--- TEXTO MOSTRADO ---

Anoche volvió a suceder, Salió
la Esperanza a las calles de Sevilla, a inundar la Resolana con toda la armonía
de la devoción popular, con toda la energía sinergética que mana de su rostro para
concitar las más excelsa emociones, para reunir a aquéllos que proclaman la grandeza
de Dios con sus acciones, con sus gestos. Ayer toda la fuerza de la inmensidad
de su rostro, el poder de su admirada y añorada mirada volvió a discurrir por
la antesala del centro devocional que La arropa y protege. Un halo de
expectación se había asentado frente a la gran puerta que permite la entrada de
todos aquellos que se ahogan en la desazón y no encuentran más medicina a su
padecer que la contemplación de sus ojos. Un esplendor recorrió las espesuras
de la memoria para discernir los ecos de la felicidad que todavía vagaban por
las viejas calles del arrabal macareno incapaces de desunirse de la gloria que
vivieron en la mañana del viernes santo, esas horas en las que sol duda de su
existencia cósmica porque la luz se irradia desde la vericueta geografía donde
se asentaba las antiguas huertas de los Mambrús y los Ortega y es capaz de
cegar toda la luminosidad del universo.
Ayer, cuando las campanas
de la Basílica advertían de la proximidad de la medianoche, se iniciaba la
procesión de los afectos y los besos, de los abrazos y de las emociones, del
reencuentro con el hijo pródigo, el que viene desde la fatalidad para
advertirnos con la dádiva de su presencia que todo es posible desde el amor y
el cariño, que no hay límites ni fronteras capaces de alejarnos de los
sentimientos que nos unen, de las vidas que tienen como única premisa la
supervivencia y que tienen en la memoria el arma más efectiva y hermosa contra
la distancia.
Llegaron con ilusión
reflejada en sus rostros, con una alegría que todavía es inmensa porque las
horas nos acercan al encuentro, a la explosión de la primera alegría, y todavía
quedan muchas para la despedida. Vienen con el ánimo enhiesto, porque están habituados
a la lucha diaria, al contumaz empuje de la necesidad y la supervivencia, aunque
se advierten los primeros síntomas del resuello balsámico que toman apenas
pisan esta tierra que sigue bendecida y bajo el protector manto, gracias a
Dios, de María Santísima. Saben que durante estos cuarenta y dos días son hijos
predilectos, hijos que auguran, con su presencia, momentos de felicidad y que
acopian esta dicha desconociendo que son gran e importante parte del júbilo que
anega nuestros espíritus.
Ayer diecinueve familias
macarenas se ciñeron la faja para la dureza de esta procesión que acaba de
iniciarse, del trabajo que les queda para no sucumbir ante tanta euforia, se
ajustaron el costal para soportar, en las trabajaderas del paso donde se asila
y cobija la mejor labor para con nuestros hermanos necesitados, el peso de amor
que traen nuestros niños, hijos paridos desde el dolor de la prepotencia del
hombre, de la inoperancia que lleva aparejada la tiranía de querer superar la
obra de Dios. Niños nacidos en las entrañas de la desgracia que se cebó con su
tierra y, como en las viejas plagas bíblicas, convirtió en infierno el edén que
el Todopoderoso tuvo a bien con obsequiarles. Niños que vienen a mantener esa
salud de las que otros muchos han sido víctimas por aquel desgraciado hecho,
por aquel desastre de la explosión de la central nuclear de Chernobil que llenó
de cieno y miseria el espacio donde habitaban.

--- REGISTROS ---

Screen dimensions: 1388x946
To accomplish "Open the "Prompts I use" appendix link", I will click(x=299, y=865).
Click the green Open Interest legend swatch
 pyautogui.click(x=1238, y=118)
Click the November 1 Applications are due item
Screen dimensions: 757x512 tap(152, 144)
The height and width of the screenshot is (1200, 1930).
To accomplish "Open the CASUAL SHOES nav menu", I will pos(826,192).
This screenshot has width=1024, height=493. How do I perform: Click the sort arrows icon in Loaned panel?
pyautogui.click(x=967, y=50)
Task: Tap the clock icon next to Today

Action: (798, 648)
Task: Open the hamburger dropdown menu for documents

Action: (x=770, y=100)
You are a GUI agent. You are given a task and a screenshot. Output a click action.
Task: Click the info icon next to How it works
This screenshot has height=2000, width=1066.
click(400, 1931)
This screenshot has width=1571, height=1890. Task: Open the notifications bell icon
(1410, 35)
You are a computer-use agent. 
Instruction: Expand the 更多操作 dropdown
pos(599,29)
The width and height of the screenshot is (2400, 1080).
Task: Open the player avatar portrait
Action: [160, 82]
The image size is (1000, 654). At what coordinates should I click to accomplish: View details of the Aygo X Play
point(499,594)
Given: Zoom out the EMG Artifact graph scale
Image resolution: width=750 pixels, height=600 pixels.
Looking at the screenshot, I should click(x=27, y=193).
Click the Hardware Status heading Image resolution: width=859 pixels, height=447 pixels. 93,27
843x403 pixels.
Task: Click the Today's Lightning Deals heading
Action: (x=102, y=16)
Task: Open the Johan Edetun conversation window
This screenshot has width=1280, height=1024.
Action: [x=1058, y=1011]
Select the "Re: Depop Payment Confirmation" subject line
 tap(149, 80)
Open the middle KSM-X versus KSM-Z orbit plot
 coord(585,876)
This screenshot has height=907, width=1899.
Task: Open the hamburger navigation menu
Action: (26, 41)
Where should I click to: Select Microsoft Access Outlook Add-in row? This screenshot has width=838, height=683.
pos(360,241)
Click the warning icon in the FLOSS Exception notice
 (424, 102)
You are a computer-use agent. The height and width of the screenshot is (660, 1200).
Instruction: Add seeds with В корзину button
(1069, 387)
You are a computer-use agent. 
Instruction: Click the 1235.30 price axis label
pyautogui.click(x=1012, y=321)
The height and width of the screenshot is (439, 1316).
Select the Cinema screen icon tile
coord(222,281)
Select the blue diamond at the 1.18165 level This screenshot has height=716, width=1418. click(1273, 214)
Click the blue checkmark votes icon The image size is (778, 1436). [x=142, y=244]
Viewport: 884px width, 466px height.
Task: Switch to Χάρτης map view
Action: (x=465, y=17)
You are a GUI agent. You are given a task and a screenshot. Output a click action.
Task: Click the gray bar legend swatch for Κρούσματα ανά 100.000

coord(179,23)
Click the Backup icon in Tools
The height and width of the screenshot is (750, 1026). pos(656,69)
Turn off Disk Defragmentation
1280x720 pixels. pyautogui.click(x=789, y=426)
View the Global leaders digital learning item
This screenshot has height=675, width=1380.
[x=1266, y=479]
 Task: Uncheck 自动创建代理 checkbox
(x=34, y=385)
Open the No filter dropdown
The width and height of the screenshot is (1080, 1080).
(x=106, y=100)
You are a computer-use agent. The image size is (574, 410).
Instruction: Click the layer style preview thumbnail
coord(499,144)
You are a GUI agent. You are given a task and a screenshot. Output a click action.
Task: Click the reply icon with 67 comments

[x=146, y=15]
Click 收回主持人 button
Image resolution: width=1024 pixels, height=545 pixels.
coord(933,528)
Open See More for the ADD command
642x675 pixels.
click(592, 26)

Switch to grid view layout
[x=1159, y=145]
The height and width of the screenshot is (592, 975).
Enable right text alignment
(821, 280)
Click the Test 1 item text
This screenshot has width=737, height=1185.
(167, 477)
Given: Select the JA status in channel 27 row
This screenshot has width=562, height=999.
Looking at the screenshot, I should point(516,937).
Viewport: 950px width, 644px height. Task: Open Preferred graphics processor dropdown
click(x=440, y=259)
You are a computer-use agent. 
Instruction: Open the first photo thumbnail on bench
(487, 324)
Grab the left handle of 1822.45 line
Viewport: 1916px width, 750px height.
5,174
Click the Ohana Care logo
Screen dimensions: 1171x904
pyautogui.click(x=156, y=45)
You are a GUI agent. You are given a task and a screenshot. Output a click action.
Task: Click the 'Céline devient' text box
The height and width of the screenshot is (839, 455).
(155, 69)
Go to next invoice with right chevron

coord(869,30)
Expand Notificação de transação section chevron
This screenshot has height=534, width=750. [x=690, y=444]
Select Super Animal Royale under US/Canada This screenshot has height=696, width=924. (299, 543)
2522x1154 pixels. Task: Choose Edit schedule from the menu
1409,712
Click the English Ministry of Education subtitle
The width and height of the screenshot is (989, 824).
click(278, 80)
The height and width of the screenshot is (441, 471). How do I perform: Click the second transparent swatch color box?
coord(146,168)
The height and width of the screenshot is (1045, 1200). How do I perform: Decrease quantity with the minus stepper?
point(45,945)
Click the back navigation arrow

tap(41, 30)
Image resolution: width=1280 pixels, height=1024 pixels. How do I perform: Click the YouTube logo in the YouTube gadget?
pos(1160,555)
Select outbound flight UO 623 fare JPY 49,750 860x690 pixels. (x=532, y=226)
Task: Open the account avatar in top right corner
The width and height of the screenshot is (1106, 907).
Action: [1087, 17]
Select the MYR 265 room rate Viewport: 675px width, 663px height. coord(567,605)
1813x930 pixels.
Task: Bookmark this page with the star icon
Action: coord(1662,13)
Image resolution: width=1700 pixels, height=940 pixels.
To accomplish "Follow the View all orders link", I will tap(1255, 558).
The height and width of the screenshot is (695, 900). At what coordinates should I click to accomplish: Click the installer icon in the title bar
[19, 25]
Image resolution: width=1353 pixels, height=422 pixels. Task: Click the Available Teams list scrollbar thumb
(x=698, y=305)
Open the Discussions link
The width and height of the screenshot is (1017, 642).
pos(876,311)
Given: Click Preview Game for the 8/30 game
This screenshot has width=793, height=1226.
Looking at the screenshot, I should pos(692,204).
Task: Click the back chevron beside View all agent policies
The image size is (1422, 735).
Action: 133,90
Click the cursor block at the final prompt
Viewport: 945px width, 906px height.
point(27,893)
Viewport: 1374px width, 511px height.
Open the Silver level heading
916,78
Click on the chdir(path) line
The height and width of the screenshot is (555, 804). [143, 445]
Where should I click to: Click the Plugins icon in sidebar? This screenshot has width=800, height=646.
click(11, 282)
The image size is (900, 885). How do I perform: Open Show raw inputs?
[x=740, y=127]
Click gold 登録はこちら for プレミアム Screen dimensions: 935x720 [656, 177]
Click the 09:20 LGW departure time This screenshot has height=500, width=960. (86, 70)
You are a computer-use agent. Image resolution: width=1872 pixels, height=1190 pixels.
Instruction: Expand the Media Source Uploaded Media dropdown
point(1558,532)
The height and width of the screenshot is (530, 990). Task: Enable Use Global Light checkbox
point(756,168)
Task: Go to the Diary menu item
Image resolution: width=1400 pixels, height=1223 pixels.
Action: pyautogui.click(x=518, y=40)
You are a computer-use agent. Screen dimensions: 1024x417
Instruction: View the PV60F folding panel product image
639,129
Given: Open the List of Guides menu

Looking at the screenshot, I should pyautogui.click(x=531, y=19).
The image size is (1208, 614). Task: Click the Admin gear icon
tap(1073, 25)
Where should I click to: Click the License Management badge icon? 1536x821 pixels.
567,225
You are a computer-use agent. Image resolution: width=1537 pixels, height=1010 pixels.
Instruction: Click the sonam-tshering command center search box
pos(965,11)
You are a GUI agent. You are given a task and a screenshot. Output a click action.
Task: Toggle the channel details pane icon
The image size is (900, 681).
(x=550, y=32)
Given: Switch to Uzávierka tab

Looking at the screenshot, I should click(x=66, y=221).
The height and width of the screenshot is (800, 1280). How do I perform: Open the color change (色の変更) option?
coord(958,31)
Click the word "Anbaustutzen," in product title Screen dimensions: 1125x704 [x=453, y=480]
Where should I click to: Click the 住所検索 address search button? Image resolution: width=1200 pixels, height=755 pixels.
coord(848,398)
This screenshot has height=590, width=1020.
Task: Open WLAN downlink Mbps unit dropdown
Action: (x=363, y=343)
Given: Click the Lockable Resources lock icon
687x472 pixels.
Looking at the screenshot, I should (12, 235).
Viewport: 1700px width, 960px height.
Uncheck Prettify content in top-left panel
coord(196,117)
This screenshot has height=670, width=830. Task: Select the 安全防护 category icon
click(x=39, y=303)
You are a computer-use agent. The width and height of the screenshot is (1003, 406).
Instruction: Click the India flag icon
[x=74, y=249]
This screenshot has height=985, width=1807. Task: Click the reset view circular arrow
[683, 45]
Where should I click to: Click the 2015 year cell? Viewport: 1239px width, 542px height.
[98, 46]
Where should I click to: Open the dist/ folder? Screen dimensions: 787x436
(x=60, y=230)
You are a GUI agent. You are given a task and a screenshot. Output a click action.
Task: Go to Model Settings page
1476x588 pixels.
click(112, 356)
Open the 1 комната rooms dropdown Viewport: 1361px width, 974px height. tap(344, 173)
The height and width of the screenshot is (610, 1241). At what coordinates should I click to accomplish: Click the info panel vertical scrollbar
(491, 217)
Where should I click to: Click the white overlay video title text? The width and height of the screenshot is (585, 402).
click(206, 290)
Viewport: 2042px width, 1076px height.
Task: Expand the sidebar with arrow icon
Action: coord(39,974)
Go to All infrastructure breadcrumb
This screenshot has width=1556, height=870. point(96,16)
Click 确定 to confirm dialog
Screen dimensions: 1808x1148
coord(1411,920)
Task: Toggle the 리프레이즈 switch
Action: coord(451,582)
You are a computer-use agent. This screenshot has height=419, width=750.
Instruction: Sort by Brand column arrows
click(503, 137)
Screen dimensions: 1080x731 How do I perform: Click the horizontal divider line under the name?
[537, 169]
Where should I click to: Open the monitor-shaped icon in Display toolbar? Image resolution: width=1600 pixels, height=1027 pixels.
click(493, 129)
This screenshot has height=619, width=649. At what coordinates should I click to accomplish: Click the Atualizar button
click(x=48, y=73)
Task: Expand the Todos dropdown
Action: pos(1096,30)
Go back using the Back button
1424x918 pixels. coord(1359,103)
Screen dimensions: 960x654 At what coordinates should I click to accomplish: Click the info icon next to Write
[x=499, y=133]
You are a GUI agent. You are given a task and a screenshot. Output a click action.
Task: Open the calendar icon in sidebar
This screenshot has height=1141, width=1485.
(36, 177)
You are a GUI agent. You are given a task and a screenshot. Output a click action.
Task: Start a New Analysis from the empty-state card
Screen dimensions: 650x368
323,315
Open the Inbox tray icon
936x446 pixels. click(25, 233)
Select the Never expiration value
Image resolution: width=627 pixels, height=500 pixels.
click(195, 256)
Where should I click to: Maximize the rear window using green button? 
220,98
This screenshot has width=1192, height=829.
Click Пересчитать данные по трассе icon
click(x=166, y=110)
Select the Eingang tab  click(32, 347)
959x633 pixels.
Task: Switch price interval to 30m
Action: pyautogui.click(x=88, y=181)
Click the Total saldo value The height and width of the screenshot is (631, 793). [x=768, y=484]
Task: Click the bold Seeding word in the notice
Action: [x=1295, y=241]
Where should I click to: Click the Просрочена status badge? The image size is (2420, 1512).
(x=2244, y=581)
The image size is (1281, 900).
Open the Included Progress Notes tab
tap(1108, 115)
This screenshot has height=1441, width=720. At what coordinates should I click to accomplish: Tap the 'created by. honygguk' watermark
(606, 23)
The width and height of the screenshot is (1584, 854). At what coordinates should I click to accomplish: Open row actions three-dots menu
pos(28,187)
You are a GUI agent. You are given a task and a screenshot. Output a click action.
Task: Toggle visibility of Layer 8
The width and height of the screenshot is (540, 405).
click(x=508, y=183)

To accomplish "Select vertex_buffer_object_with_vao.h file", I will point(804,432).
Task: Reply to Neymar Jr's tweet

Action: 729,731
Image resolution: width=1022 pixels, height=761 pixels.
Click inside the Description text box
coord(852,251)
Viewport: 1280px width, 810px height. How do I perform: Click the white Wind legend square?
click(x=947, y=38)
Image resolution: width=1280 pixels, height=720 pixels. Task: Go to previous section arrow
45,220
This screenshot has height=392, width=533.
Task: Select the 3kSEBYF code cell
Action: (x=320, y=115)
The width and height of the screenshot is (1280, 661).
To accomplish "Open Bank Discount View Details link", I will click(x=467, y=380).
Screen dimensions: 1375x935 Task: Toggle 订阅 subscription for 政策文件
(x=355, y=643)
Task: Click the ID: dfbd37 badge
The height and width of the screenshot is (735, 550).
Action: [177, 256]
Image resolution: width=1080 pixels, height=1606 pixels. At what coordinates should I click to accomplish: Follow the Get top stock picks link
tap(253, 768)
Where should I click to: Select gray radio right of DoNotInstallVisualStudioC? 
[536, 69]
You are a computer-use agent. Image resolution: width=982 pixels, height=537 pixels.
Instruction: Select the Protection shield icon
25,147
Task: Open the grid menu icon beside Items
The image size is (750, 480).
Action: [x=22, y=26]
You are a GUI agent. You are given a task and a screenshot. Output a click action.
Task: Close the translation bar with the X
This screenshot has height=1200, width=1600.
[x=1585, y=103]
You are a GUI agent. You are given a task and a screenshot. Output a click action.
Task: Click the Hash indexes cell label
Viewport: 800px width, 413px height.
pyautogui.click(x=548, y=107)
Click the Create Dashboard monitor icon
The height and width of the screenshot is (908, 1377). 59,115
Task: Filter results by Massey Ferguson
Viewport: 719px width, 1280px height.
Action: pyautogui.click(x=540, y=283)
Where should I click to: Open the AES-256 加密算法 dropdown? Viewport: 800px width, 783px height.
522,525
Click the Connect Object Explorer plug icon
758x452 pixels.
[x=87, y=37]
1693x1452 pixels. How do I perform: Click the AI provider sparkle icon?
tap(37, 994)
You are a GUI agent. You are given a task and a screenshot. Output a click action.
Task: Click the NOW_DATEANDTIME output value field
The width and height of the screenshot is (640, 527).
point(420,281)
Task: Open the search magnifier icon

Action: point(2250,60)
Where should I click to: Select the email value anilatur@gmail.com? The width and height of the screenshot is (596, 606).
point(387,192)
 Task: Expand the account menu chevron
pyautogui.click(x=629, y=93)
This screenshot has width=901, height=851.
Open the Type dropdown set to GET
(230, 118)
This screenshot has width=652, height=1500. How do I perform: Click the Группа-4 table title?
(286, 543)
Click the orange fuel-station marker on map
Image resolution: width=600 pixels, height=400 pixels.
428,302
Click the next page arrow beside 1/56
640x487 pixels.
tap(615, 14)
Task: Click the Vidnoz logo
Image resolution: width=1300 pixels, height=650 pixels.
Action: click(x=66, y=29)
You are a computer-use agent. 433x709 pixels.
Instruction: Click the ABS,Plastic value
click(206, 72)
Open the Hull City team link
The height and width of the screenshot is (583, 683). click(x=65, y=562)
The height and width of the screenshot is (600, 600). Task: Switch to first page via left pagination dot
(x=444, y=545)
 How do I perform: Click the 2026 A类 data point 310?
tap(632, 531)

---

• [TAREAS Y EJERCICIOS]
A. Transcriba literalmente el fragmento del texto sobre la Esperanza que comienza con "Llegaron con ilusión" y continúa hasta "anega nuestros espíritus.".
B. Según el texto sobre la Esperanza, ¿cuántas familias macarenas se ciñeron la faja ayer?
Las entradas no guardan relación alguna con el texto sobre la Esperanza.

• [RESPUESTAS POR TAREA]
A.
Llegaron con ilusión
reflejada en sus rostros, con una alegría que todavía es inmensa porque las
horas nos acercan al encuentro, a la explosión de la primera alegría, y todavía
quedan muchas para la despedida. Vienen con el ánimo enhiesto, porque están habituados
a la lucha diaria, al contumaz empuje de la necesidad y la supervivencia, aunque
se advierten los primeros síntomas del resuello balsámico que toman apenas
pisan esta tierra que sigue bendecida y bajo el protector manto, gracias a
Dios, de María Santísima. Saben que durante estos cuarenta y dos días son hijos
predilectos, hijos que auguran, con su presencia, momentos de felicidad y que
acopian esta dicha desconociendo que son gran e importante parte del júbilo que
anega nuestros espíritus.

B. Diecinueve familias.